How we cite our quotes: Citations follow this format: (Book.Chapter.Paragraph)
Quote #4
"Who are you?" said the Caterpillar.
This was not an encouraging opening for a conversation. Alice replied, rather shyly, "I – I hardly know, Sir, just at present – at least I know who I was when I got up this morning, but I think I must have been changed several times since then." (Wonderland 5.2-3)
Alice doesn't know who she is because she doesn't know where she is – and because she can't remember what she's been taught, in school or beyond.
Quote #5
She had had quite a long argument with her sister only the day before – all because Alice had begun with "Let's pretend we're kings and queens;" and her sister, who liked being very exact, had argued that they couldn't, because there were only two of them, and Alice had been reduced at last to say "Well, you can be one of them, then, and I'll be all the rest." (Looking-Glass 1.9)

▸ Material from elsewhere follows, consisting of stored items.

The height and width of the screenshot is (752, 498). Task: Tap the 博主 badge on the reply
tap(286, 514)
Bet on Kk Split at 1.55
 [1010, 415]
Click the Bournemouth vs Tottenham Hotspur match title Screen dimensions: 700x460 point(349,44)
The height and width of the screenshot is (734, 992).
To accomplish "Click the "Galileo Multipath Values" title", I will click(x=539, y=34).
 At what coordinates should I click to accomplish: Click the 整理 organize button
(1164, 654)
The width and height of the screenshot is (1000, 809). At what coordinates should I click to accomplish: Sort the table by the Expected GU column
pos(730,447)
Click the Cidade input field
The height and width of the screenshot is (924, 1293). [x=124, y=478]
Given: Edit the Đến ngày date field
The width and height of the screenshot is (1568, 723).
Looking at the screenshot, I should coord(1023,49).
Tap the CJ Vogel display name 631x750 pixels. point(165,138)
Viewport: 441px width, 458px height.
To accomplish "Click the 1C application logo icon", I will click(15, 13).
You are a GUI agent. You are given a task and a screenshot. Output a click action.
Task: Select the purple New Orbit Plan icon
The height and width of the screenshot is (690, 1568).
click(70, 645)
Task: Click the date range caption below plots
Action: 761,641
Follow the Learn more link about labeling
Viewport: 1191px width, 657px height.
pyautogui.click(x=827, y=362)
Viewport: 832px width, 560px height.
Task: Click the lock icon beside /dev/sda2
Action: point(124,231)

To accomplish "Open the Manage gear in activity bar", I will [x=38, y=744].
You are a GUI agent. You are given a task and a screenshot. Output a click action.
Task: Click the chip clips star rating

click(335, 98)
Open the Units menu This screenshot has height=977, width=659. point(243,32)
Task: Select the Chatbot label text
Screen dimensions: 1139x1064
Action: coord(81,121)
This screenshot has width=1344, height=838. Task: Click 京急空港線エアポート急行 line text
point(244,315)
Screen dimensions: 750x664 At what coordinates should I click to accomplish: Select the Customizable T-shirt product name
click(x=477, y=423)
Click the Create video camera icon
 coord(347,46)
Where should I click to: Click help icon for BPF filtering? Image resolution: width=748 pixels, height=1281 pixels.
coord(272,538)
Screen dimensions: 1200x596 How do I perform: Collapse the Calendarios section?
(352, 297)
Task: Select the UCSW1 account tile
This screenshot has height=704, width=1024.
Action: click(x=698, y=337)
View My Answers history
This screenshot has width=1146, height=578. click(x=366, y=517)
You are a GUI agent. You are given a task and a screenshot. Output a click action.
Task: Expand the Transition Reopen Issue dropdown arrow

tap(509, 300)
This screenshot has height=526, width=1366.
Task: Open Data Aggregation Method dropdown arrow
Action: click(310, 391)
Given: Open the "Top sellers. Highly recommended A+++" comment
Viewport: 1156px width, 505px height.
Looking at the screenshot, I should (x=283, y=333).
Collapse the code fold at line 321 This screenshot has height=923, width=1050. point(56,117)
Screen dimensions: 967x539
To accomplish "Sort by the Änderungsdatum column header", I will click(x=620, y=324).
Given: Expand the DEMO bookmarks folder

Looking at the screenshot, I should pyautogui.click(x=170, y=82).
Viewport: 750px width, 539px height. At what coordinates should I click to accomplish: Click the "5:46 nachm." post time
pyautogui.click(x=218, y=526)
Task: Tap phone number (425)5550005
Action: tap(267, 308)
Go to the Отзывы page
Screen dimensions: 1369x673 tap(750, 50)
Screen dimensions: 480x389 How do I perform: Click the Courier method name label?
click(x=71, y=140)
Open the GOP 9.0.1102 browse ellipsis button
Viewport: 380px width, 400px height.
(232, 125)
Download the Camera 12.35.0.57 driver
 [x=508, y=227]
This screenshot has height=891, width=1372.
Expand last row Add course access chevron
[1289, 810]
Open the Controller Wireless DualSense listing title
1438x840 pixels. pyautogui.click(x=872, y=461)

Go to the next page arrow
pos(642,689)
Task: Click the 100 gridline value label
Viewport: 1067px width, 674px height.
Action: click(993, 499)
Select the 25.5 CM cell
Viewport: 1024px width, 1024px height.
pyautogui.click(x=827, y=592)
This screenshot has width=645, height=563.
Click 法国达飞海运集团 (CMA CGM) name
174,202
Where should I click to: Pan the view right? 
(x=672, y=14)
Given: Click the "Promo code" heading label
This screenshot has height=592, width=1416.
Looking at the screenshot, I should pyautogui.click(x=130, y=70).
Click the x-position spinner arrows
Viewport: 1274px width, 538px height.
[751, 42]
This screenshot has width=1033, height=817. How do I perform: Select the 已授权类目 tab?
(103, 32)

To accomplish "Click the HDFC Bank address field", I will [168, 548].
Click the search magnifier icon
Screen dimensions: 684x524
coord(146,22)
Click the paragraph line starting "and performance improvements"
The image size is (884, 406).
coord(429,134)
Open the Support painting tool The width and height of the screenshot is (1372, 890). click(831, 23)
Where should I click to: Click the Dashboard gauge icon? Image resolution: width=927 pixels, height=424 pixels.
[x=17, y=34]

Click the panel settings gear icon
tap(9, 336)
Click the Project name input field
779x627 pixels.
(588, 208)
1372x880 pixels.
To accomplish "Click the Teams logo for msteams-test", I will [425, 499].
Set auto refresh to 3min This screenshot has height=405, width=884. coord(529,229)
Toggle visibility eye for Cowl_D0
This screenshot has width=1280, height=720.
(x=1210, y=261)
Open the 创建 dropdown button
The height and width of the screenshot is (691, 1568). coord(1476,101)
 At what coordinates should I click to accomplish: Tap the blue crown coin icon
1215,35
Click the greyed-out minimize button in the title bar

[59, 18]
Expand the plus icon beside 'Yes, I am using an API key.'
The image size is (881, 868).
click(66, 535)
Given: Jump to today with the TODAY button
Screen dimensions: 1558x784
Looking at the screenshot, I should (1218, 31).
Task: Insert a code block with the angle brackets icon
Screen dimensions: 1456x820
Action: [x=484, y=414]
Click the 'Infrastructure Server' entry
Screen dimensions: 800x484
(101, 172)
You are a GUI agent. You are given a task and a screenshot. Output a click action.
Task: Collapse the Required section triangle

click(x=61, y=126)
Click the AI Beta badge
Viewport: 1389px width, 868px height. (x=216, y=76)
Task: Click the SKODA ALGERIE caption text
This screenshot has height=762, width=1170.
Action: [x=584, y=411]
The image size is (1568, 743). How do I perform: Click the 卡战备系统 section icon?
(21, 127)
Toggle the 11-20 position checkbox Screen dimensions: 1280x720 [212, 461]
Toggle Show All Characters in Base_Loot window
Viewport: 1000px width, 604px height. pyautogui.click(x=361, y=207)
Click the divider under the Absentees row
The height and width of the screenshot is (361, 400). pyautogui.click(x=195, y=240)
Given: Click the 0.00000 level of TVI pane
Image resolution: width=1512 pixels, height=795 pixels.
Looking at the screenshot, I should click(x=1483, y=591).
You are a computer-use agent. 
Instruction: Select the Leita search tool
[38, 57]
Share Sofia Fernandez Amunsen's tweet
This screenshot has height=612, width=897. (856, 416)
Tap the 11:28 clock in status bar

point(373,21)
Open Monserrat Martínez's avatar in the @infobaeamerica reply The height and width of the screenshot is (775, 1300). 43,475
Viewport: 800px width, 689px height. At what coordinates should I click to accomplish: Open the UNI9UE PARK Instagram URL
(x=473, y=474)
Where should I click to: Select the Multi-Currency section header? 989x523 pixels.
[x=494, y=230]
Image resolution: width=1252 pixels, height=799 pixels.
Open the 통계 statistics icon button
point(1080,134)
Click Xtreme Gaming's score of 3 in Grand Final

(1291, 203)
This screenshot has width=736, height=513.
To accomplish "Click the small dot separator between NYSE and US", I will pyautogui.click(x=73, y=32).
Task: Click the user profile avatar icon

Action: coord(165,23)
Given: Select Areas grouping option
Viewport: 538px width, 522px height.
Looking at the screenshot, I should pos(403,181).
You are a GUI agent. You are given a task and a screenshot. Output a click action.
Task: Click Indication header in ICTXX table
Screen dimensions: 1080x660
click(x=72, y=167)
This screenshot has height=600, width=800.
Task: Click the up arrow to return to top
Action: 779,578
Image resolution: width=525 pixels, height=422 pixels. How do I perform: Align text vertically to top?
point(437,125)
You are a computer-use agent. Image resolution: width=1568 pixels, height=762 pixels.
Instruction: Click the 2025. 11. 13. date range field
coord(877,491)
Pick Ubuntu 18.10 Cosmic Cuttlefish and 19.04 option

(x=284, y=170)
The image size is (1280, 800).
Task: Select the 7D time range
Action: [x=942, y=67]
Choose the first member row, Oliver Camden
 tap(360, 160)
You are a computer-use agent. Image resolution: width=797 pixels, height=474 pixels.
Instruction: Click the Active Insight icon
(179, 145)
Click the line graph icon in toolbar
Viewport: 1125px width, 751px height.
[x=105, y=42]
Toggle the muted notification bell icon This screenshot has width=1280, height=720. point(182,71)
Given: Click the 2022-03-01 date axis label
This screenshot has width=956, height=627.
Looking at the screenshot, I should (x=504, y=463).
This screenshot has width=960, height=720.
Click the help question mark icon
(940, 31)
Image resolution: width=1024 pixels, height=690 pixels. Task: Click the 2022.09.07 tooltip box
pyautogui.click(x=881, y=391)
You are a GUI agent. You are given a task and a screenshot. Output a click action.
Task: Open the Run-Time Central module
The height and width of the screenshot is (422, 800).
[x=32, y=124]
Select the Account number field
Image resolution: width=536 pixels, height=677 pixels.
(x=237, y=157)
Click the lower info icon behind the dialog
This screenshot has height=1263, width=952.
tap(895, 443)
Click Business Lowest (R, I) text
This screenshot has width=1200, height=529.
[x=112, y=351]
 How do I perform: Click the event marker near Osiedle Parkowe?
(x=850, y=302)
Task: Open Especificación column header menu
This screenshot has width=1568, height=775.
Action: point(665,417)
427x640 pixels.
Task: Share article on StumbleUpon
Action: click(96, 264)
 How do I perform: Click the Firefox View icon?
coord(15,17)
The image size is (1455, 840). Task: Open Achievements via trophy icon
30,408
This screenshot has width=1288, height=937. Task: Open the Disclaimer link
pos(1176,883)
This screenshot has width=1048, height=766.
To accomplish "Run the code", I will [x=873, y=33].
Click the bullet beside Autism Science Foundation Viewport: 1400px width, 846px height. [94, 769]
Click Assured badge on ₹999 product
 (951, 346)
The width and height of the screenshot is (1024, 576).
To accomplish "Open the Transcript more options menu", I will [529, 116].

Alice's slightly older sister seems to have moved beyond the ability to imagine (or perceive) the crowd of personalities inside her. Alice, however, can still play more than one role with ease.
Quote #6
The Gnat amused itself meanwhile by humming round and round her head: at last it settled again and remarked "I suppose you don't want to lose your name?"
"No, indeed," Alice said, a little anxiously.
"And yet I don't know," the Gnat went on in a careless tone: "only think how convenient it would be if you could manage to go home without it! For instance, if the governess wanted to call you to your lessons, she would call out "Come here – ," and there she would have to leave off, because there wouldn't be any name for her to call, and of course you wouldn't have to go, you know." (Looking-Glass 3.54-56)
The Gnat imagines that, without a name, Alice also won't have a social role.